====== Excerpted records ======

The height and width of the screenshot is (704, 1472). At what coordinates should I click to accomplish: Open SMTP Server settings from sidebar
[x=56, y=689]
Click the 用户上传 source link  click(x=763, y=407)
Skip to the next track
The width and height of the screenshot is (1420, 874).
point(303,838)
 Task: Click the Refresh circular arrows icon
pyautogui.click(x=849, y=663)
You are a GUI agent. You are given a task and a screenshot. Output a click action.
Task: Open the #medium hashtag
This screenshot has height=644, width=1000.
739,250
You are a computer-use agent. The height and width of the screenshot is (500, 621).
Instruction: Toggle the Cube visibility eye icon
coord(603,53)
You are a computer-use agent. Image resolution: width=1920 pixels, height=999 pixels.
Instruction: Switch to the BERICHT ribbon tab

======

*Your objective:* Output every item above verbatim, line for line, with no changes.

*Written solution:*
The height and width of the screenshot is (704, 1472). At what coordinates should I click to accomplish: Open SMTP Server settings from sidebar
[x=56, y=689]
Click the 用户上传 source link  click(x=763, y=407)
Skip to the next track
The width and height of the screenshot is (1420, 874).
point(303,838)
 Task: Click the Refresh circular arrows icon
pyautogui.click(x=849, y=663)
You are a GUI agent. You are given a task and a screenshot. Output a click action.
Task: Open the #medium hashtag
This screenshot has height=644, width=1000.
739,250
You are a computer-use agent. The height and width of the screenshot is (500, 621).
Instruction: Toggle the Cube visibility eye icon
coord(603,53)
You are a computer-use agent. Image resolution: width=1920 pixels, height=999 pixels.
Instruction: Switch to the BERICHT ribbon tab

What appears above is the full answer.